When Geoff Archambault and Curtis Wyatt were looking to screen an outdoor movie in Transcona, picking a film wasn’t all that difficult.
On Aug. 15, Archambault, a Century 21 realtor who partners with wife Regan, and Wyatt of Wyatt Dowling Insurance Brokers, showed the 2011 movie Beethoven’s Christmas Adventure, the bulk of which was shot in the neighbourhood. Families brought lawn chairs and filled Transcona Centennial Square to come see the movie. Attendees also enjoyed free popcorn and candy canes.
"We were thinking about what movie to show, and Beethoven’s Christmas (Adventure), it’s a perfect fit," Archambault said. "It’s a Christmas movie in August, but looking at the crowd, it’s the right movie."
The film is the latest in a long line of sequels telling the story of a heroic St. Bernard who must help recover Santa’s bag of toys after it finds its way into the hands of crooks.

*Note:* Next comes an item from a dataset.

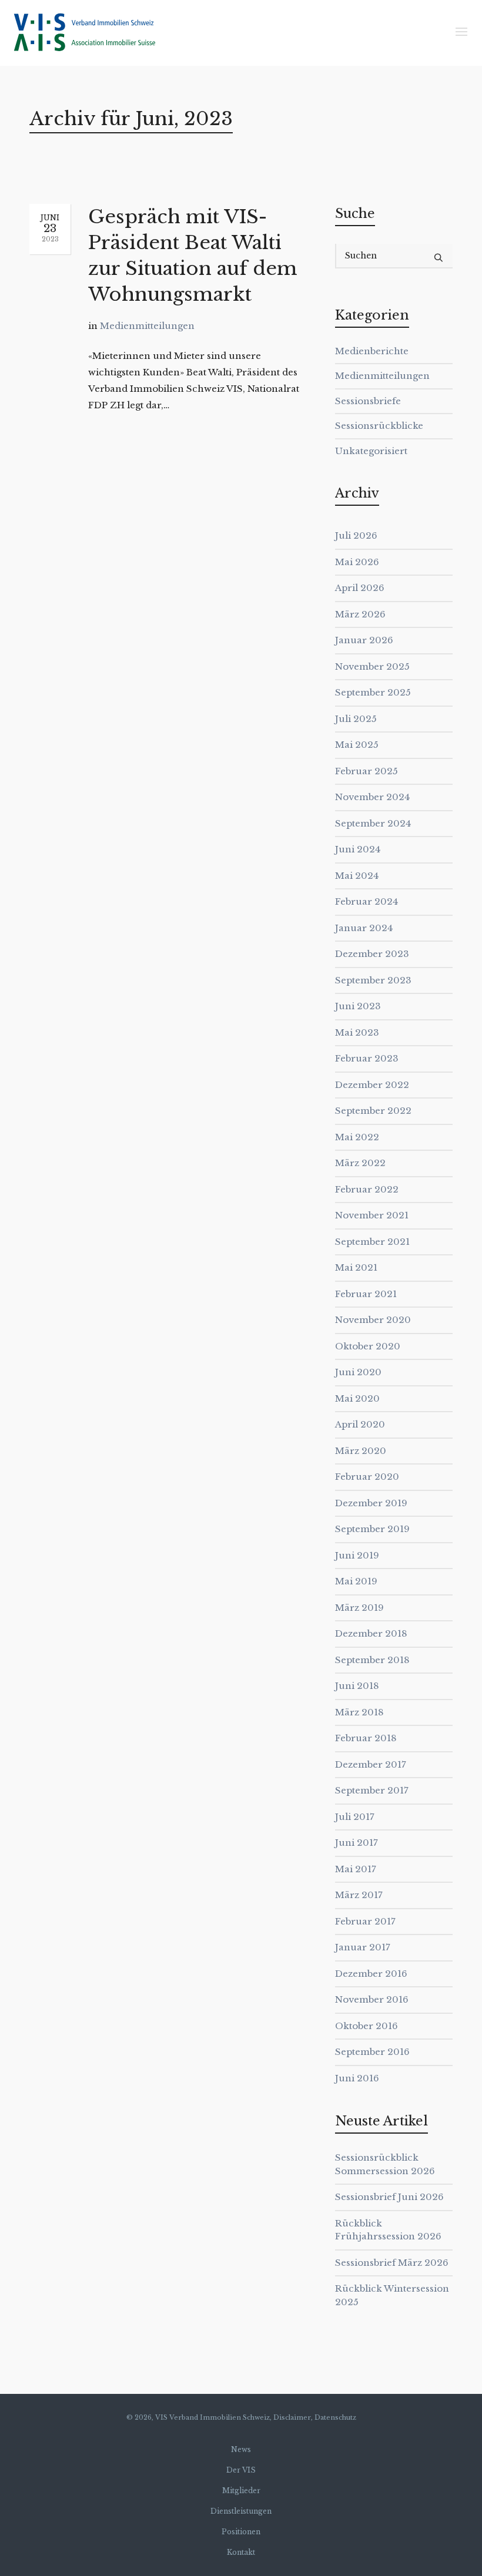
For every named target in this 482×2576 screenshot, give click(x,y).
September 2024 (373, 823)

Two local residents got the opportunity to look for themselves on the big screen. Siblings Ben and Jolene Galagan worked as extras on the movie for a day, and were looking forward to re-watching the movie to try to spot themselves.
The pair was on-set for one day to film a tobogganing scene at a local snow hill.
Jolene, 10, said she was looking forward to trying to find the scene during the movie.
"I’ll be excited," she said, noting her best friend, parents, and grandparents were in attendance to watch the movie as well.
Ben, 14, said while the extra experience can be tedious — the actors spent much of the day huddled in a room — it was worthwhile in the end.
"It’s a pretty good thing, being an extra, because you make pretty good money," he said.
Meanwhile, NVR Construction project co-ordinator Rick Purling also got a little taste of Hollywood. The company was getting set to move into its second-floor offices at 119 Regent Ave. W. when it was approached by the filmmakers. The company agreed to let the space, which rests above L’Arche Tova Café, be transformed into a toy store for approximately two weeks.
"It was a good way for us to help out in Transcona," said Purling, who hadn’t seen the movie but noted his daughters had. "It’ll be interesting to see our building on the big screen."
The free movie screenings have been taking place across Winnipeg for the past three summers. The screen was a rental for the first year, but the Archambaults decided to purchase one after that. They’ve held eight screenings so far this year.
Archambault said though they’ve attempted to bring movies to those who have asked for them at no charge up to this point, next year they will ask for a donation to the Rotary Club of Winnipeg East A.M.